Return each line of the rows below that contains the word "width", copied in full.

---- Provided records

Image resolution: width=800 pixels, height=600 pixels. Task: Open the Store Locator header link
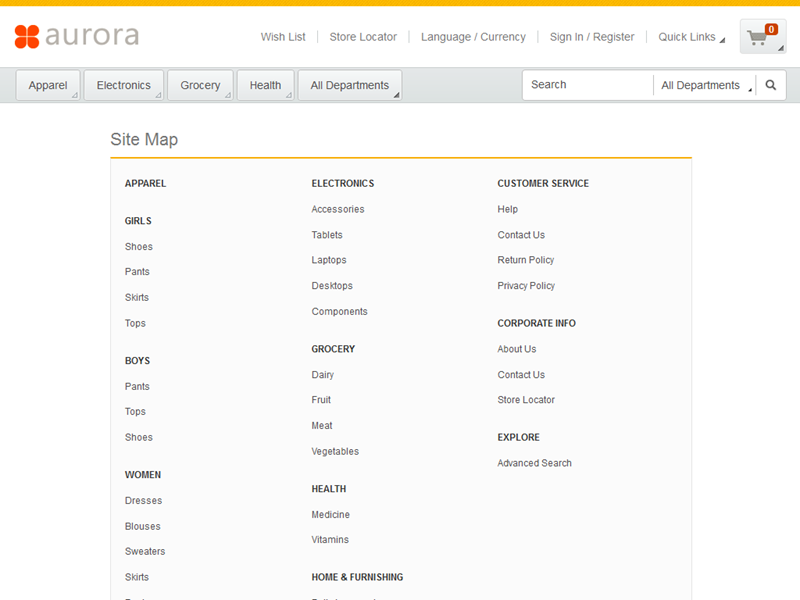pos(363,37)
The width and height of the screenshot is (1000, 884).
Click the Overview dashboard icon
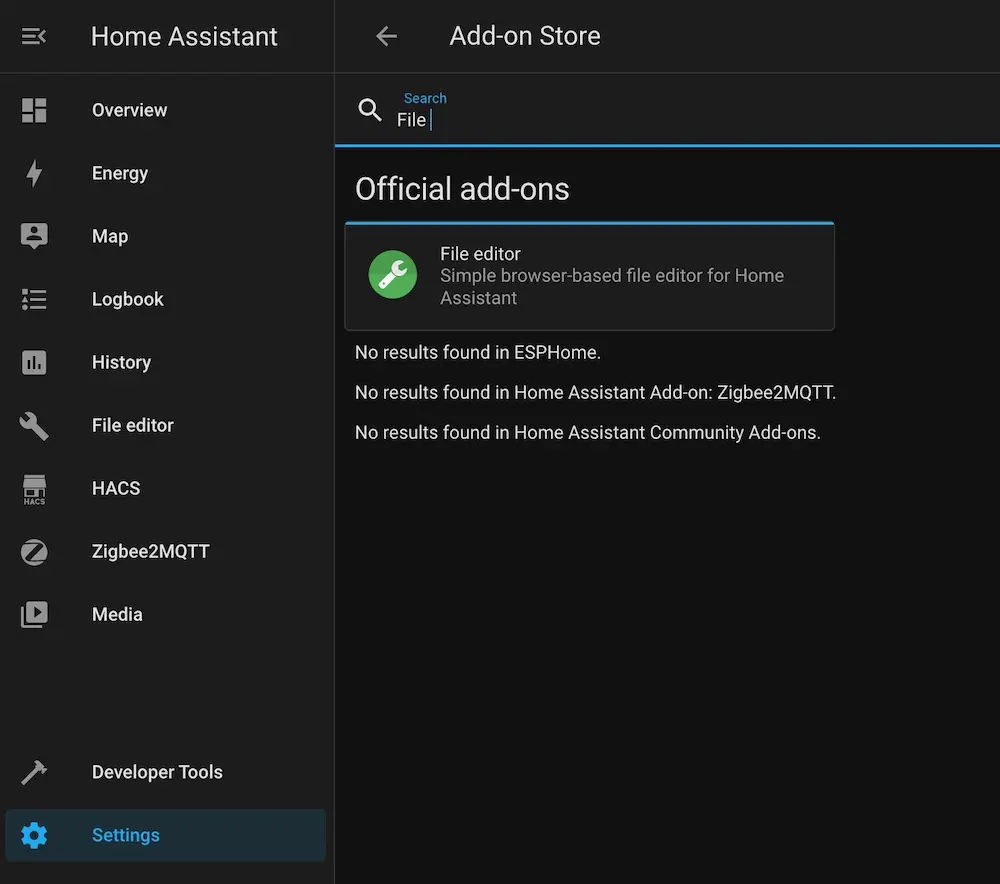(x=34, y=110)
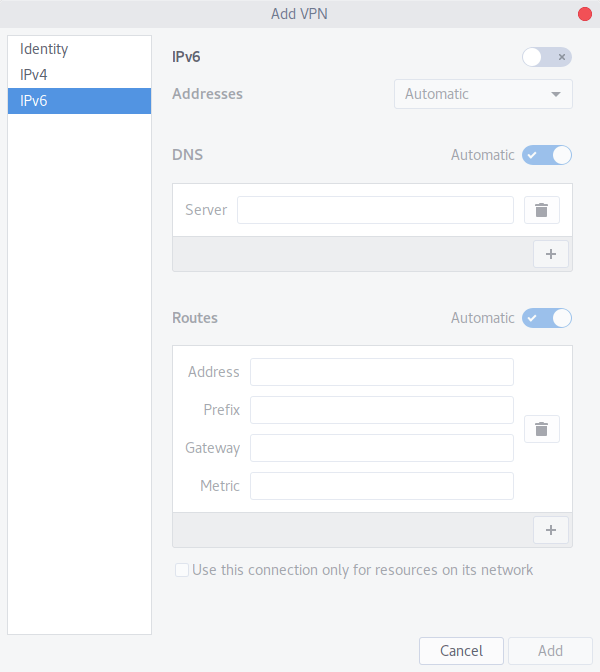Toggle the IPv6 enable switch
This screenshot has height=672, width=600.
pos(547,57)
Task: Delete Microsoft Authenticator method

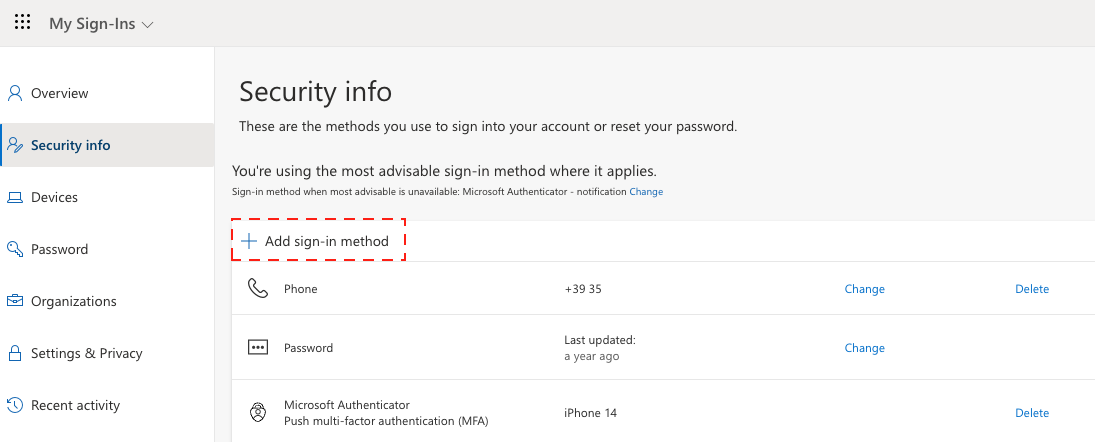Action: click(1032, 412)
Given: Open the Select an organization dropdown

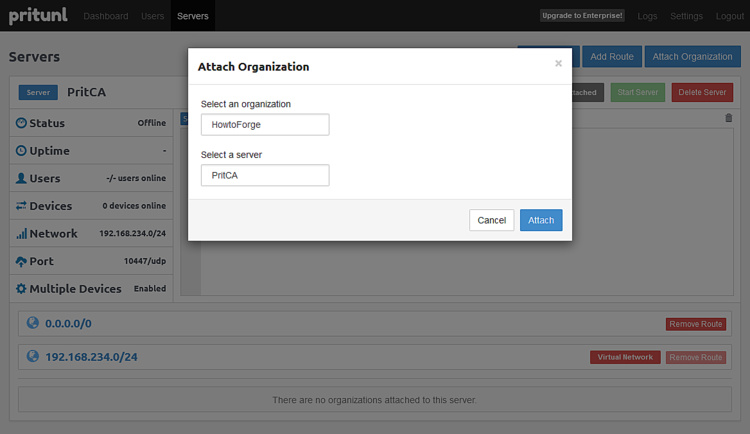Looking at the screenshot, I should click(x=264, y=125).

--------

— Response below —
Image resolution: width=800 pixels, height=600 pixels. Task: Open the Store Locator header link
The width and height of the screenshot is (1000, 884).
This screenshot has height=672, width=600.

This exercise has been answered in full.